Work to complete »
Reproduce each line of the records verbatim, omitting the pictures.

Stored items
....................

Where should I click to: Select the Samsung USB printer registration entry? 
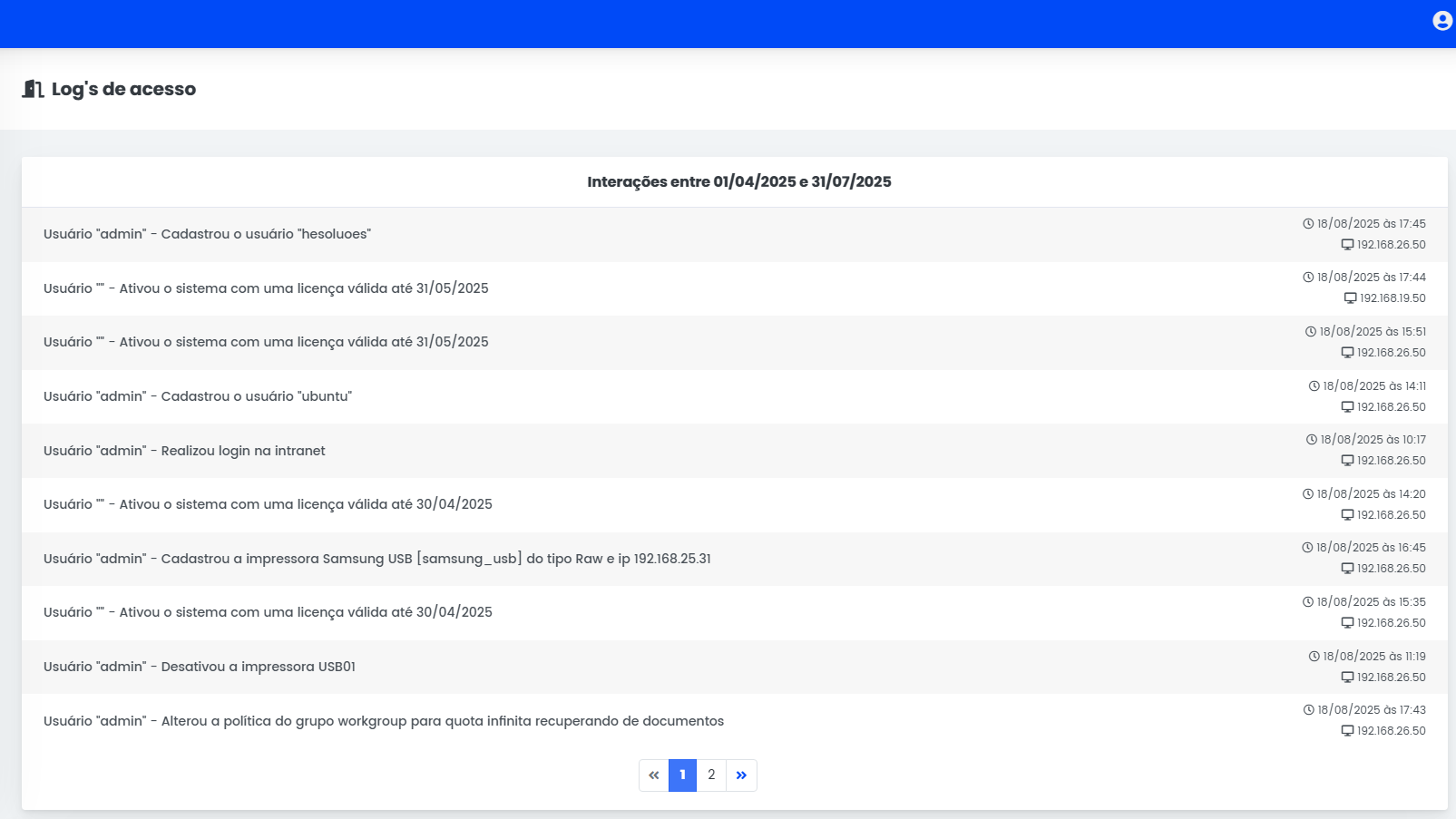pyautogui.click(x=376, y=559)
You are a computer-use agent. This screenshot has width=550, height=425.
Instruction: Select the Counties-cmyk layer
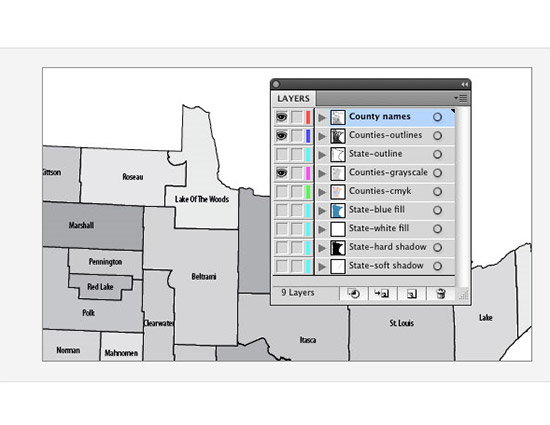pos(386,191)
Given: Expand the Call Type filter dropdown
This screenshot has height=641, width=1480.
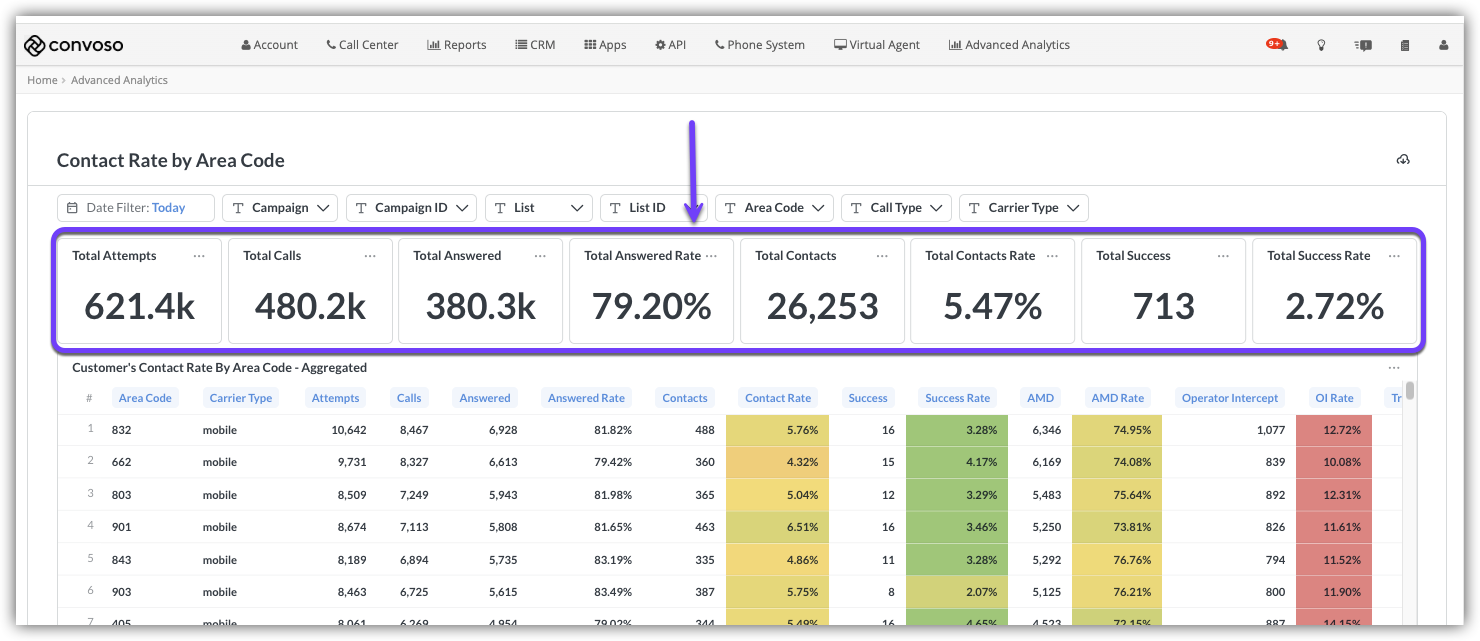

....................

Solution »
Where should I click to: Select the Samsung USB printer registration entry? 
pyautogui.click(x=376, y=559)
You are a computer-use agent. This screenshot has width=550, height=425.
Instruction: Select the Counties-cmyk layer
pos(386,191)
Given: Expand the Call Type filter dropdown
This screenshot has height=641, width=1480.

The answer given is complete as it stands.